地図に示された場所に『出蔵荘』があった。
ここが、陣内心太が住んでおり、
投稿主の梁瀬さんが住んでいる場所。
車を路上に停め、急ぎ足で降りた。
「ここが、ですね」
裏側の玄関口の方へ回る。
この出蔵荘には八部屋あり、
こちら側が104号室のため、
斜め上の階の入口を見た。
とはいえ、鍵がない。
「どうしましょう」
「管理人を見つけ出して理由を説明しよう」
しかしながら問題の管理人らしき人もおらず、
家もない。
しばらくその場で立ち尽くしていると、
30代半ばほどの男性が一階の
自分の部屋へ戻ってきた。
「すいません」と慌てて声をかける。
彼は驚いた様子でこちらを見た。
「管理人さんの家ってどちらに?」
私は彼にこう聞いた。
「そこの家です、瓦屋根の」
彼は親切に指をさして、場所を教えてくれた。
彼にありがとうと告げ、その家へと足を進めた。
ドアフォンを鳴らし、しばらく待つ。
「もう一度押してみますか?」
と石神の言葉に続き、もう一度それを鳴らした。
数秒か過ぎたのちに老婆が現れた。
その齢は概ね80代であろう。
腰は曲がりその容姿は、思う老婆そのものだった。
「なんでしょう」
少し重みのあるその声が響いた。
「私たちは記者です。203号室についてご質問が」
老婆はしかと黙り込む。
ライターという名称を避けて記者と言った。
続くように石神が言う。
「確認で、今こちらに住む梁瀬さんと
連絡が取れなくて」
それでも沈黙を続ける。
ようやく老婆は納得し、
部屋のスペアキーを取りに戻った。
階段を上り、203号室の前へたどり着いた。
老婆は階段の下でこちらを見張るように見ている。
二回ノックしても音沙汰がないため、
私が鍵を回しすいません失礼しますと
部屋のドアを開ける。
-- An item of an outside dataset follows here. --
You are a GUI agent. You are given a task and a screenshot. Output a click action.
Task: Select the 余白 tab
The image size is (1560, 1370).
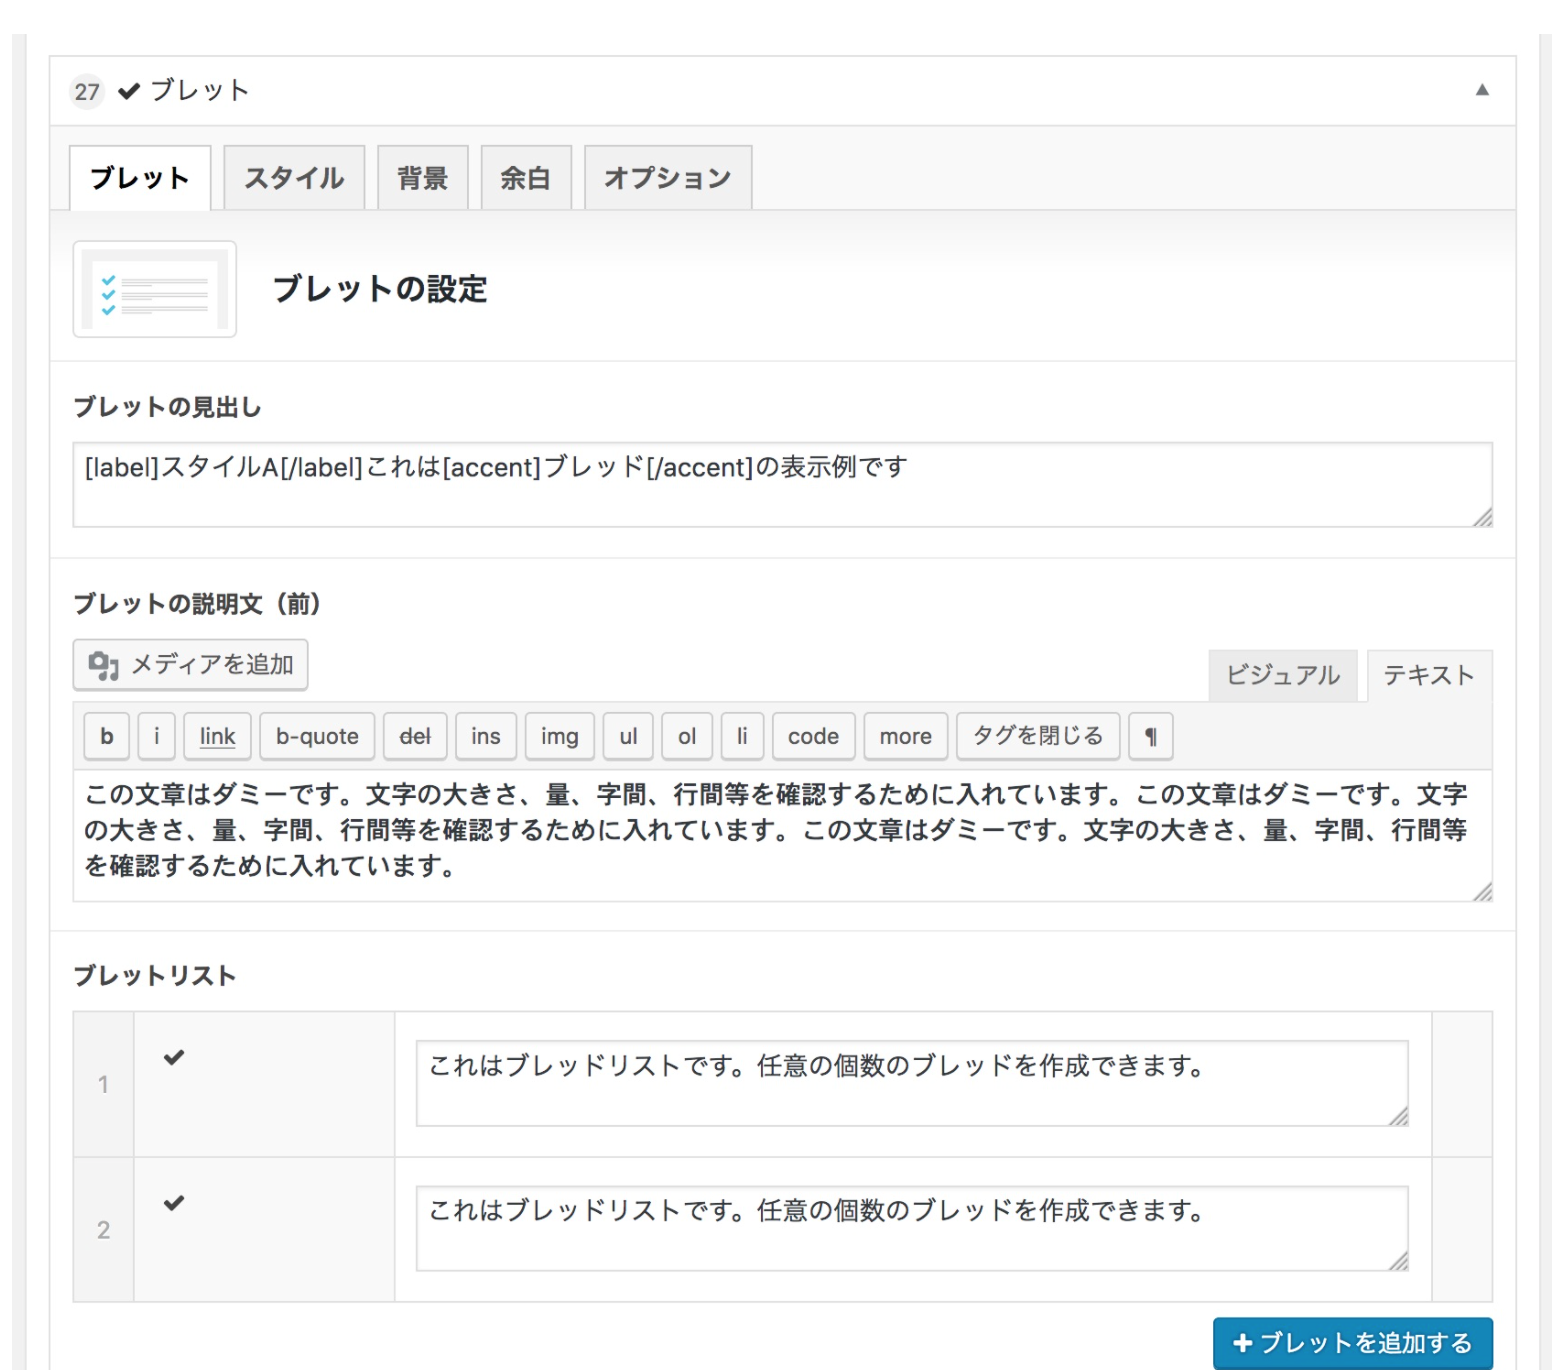(x=526, y=178)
一歩足を踏みしめると、その言葉にならない異臭とともに、息が詰まった。
窓べりで彼はロープで首を吊っていた。
その顔は虚ろな目をしており、
涎や鼻汁をも垂れ流した醜い姿をしている。
あまりの衝撃に全身が震える。
身の毛がよだつとはおそらくこのことを言うのだろう。
身体のありとあらゆる場所から液体が垂れ続けている。そのロープが今はちきれて、嫌な衝撃音と共に
床に落ちた。
その恐ろしい音はしばらく耳にこびりついていた。